(Items listed in a dataset)

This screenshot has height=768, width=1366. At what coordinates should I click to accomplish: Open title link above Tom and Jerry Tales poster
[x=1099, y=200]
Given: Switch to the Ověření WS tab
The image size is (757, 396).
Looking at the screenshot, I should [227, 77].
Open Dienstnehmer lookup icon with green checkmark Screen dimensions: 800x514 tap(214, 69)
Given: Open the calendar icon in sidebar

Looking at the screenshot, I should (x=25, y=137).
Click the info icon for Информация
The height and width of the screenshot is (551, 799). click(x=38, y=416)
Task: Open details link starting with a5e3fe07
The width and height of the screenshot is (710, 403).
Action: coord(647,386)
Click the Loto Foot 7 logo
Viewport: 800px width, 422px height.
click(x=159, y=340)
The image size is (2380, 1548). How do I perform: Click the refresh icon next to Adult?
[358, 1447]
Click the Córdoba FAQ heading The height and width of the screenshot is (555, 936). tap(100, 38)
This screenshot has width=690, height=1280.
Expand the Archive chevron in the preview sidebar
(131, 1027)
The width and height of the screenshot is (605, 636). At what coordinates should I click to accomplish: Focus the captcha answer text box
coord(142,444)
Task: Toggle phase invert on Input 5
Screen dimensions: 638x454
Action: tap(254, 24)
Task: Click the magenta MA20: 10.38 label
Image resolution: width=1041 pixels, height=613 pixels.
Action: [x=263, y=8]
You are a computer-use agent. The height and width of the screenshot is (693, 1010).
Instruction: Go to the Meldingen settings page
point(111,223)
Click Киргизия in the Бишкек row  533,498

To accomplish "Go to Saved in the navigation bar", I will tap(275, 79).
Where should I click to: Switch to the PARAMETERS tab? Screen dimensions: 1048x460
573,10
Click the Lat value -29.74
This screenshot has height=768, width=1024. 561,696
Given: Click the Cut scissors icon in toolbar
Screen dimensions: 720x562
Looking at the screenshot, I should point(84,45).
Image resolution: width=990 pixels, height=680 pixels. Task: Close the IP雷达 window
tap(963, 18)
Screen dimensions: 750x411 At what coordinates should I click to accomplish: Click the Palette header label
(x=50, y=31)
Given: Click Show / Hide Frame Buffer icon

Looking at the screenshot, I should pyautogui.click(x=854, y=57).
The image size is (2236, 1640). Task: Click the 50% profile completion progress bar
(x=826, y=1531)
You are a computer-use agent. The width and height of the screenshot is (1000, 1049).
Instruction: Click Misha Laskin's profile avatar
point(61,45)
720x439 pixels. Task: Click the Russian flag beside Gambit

## [About this exercise]
Reproduce exactly, please, only the lines from the start of the data above to the line that contains "Click the Loto Foot 7 logo", with both ends kept.

## [Answer to the problem]
This screenshot has height=768, width=1366. At what coordinates should I click to accomplish: Open title link above Tom and Jerry Tales poster
[x=1099, y=200]
Given: Switch to the Ověření WS tab
The image size is (757, 396).
Looking at the screenshot, I should [227, 77].
Open Dienstnehmer lookup icon with green checkmark Screen dimensions: 800x514 tap(214, 69)
Given: Open the calendar icon in sidebar

Looking at the screenshot, I should (x=25, y=137).
Click the info icon for Информация
The height and width of the screenshot is (551, 799). click(x=38, y=416)
Task: Open details link starting with a5e3fe07
The width and height of the screenshot is (710, 403).
Action: coord(647,386)
Click the Loto Foot 7 logo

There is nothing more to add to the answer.